Authors: Katherine Hayes*, University of Colorado, Brian Buma, University of Colorado Denver
Topics: Biogeography, Global Change, Polar Regions
Keywords: boreal, fire, plant community
Session Type: Virtual Paper
Start / End Time: 9:35 AM / 10:50 AM
Room: Virtual 32
Presentation File: No File Uploaded
Fire is a major driver of forest structure, composition and age in boreal landscapes across spatial and temporal scales.
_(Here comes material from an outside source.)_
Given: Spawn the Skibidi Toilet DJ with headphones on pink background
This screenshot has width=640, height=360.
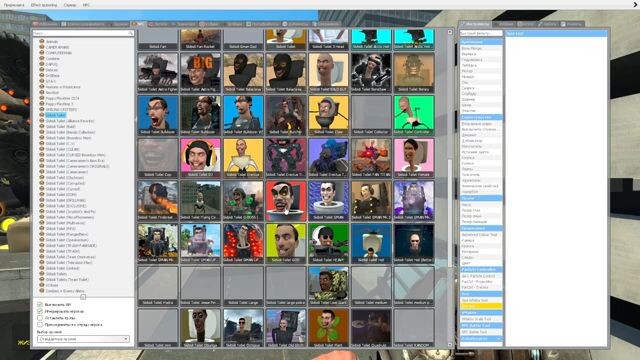Looking at the screenshot, I should coord(200,158).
Repeat short-interval fires in Interior Alaska (occurring within 50 years or less) are a departure from historic norms of fire intervals and drive ecological transitions from conifer-dominated to deciduous-dominated forests. However, uncertainty remains regarding how short-interval reburning alters boreal forest communities beyond the effects on tree regeneration. Specifically, the effects of repeat short-interval fires on understory plant communities and functional trait regeneration remain unknown. Here, we investigate how multiple short-interval fires alter community structure and functional trait assemblages in two sites of regenerating stands in boreal Interior Alaska. Each site contains a mosaic of burn perimeters from fires burning once, twice or three times in short-intervals (>30 years). We report initial results of understory community composition, overall species richness and differences in regeneration traits, and examine the role of local site conditions in mediating the impact of repeat reburning on regenerating plant communities. This work informs our ability to predict and manage impacts of repeat burning in boreal Interior Alaska forests and expands on our understanding of disturbance-driven ecological change in high-latitude boreal environments.